- THINGS TO DO:
(A) Return the stretch from "Waddell was educated" through "friend, Maude Clarke." in the passage on Helen Waddell, copied word for word.
(B) Answer these questions from the passage on Helen Waddell:
(i) In what city was she born?
(ii) Where did she graduate in 1911?
(iii) Which college did she enroll in in 1919 to study for her doctorate?
(C) Please write what comes next in the passage on Helen Waddell, picking up after its final sentence.
──────── TEXT SEGMENT ────────
Helen Jane Waddell (31 May 1889 – 5 March 1965) was an Irish poet, translator and playwright. She was a recipient of the Benson Medal.

Biography
She was born in Tokyo, the tenth and youngest child of Hugh Waddell, a Presbyterian minister and missionary who was lecturing in the Imperial University. She spent the first eleven years of her life in Japan before her family returned to Belfast.  Her mother died shortly afterwards, and her father remarried.  Hugh Waddell himself died and left his younger children in the care of their stepmother.  Following the marriage of her elder sister Meg, Helen was left at home to care for Mrs Waddell, whose health was deteriorating.

Waddell was educated at Victoria College for Girls and Queen's University Belfast, where she studied under Professor Gregory Smith, graduating in 1911. She followed her BA with first class honours in English with a master's degree, and in 1919 enrolled in Somerville College, Oxford, to study for her doctorate. A travelling scholarship from Lady Margaret Hall in 1923 allowed her to conduct research in Paris. It was at this time that she met her life-long friend, Maude Clarke.
──────── SUPPLIED DATA ────────
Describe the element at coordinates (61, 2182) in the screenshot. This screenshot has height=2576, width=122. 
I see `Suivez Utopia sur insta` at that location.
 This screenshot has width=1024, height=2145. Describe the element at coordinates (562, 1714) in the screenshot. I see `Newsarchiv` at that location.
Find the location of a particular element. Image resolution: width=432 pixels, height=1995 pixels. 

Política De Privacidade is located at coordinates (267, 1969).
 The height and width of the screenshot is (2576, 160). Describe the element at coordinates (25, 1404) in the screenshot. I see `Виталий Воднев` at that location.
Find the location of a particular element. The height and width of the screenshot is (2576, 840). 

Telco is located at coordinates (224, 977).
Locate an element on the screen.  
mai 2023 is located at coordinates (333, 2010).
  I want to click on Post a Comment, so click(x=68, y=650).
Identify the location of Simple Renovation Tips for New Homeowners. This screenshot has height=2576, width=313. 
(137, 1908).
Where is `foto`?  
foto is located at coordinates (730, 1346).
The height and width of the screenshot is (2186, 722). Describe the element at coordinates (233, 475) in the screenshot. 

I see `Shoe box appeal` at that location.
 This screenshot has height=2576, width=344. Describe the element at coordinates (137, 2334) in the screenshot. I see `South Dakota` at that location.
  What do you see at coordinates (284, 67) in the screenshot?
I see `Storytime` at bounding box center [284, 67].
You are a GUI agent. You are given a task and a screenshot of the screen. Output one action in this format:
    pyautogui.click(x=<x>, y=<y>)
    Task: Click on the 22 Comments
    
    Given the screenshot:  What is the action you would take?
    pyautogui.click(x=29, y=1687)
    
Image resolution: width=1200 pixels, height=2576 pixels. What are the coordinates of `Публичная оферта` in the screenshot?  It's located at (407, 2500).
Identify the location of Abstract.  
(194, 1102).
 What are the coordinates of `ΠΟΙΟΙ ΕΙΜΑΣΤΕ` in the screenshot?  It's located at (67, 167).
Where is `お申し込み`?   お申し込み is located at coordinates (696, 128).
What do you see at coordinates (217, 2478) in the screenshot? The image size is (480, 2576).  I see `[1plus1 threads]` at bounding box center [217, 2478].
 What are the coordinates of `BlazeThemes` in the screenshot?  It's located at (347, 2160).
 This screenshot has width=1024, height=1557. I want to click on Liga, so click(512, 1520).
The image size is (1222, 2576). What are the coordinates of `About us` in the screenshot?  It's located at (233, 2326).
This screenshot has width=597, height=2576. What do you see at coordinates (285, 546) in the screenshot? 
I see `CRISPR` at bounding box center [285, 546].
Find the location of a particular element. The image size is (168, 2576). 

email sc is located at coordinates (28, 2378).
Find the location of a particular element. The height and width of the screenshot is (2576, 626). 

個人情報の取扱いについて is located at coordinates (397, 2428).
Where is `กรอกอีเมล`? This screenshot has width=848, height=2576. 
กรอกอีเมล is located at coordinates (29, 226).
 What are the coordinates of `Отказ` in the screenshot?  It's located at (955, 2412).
────────
- RESULTS:
(A)
Waddell was educated at Victoria College for Girls and Queen's University Belfast, where she studied under Professor Gregory Smith, graduating in 1911. She followed her BA with first class honours in English with a master's degree, and in 1919 enrolled in Somerville College, Oxford, to study for her doctorate. A travelling scholarship from Lady Margaret Hall in 1923 allowed her to conduct research in Paris. It was at this time that she met her life-long friend, Maude Clarke.

(B)
(i) Tokyo
(ii) Queen's University Belfast
(iii) Somerville College, Oxford

(C)
She is best known for bringing to light the history of the medieval goliards in her 1927 book The Wandering Scholars, and translating their Latin poetry in the companion volume Medieval Latin Lyrics. A second anthology, More Latin Lyrics, was compiled in the 1940s but not published until after her death. Her other works range widely in subject matter. For example, she also wrote plays. Her first play was The Spoiled Buddha, which was performed at the Opera House, Belfast, by the Ulster Literary Society. Her The Abbe Prevost was staged in 1935. Her historical novel Peter Abelard was published in 1933. It was critically well received and became a bestseller.

She also wrote many articles for the Evening Standard, the Manchester Guardian and The Nation, and did lecturing and broadcasting.

Waddell was the assistant editor of The Nineteenth Century magazine. Among her circle of friends in London, where she was vice-president of the Irish Literary Society, were W. B. Yeats, Virginia Woolf, Rose Macaulay, Max Beerbohm and George William Russell.  Her personal and professional friendship with Siegfried Sassoon apparently made the latter's wife suspicious. Although she never married, she had close relationships with several older men, including her publisher, Otto Kyllmann of Constable.

Waddell received honorary degrees from Columbia, Belfast, Durham and St. Andrews and won the Benson Medal of the Royal Society of Literature.

A serious debilitating neurological disease put an end to her writing career in 1950. She died in London in 1965 and was buried in Magherally churchyard, County Down, Northern Ireland. A prize-winning biography of her by the Benedictine nun Dame Felicitas Corrigan was published in 1986.

Representative works

Novels
 Peter Abelard (1933)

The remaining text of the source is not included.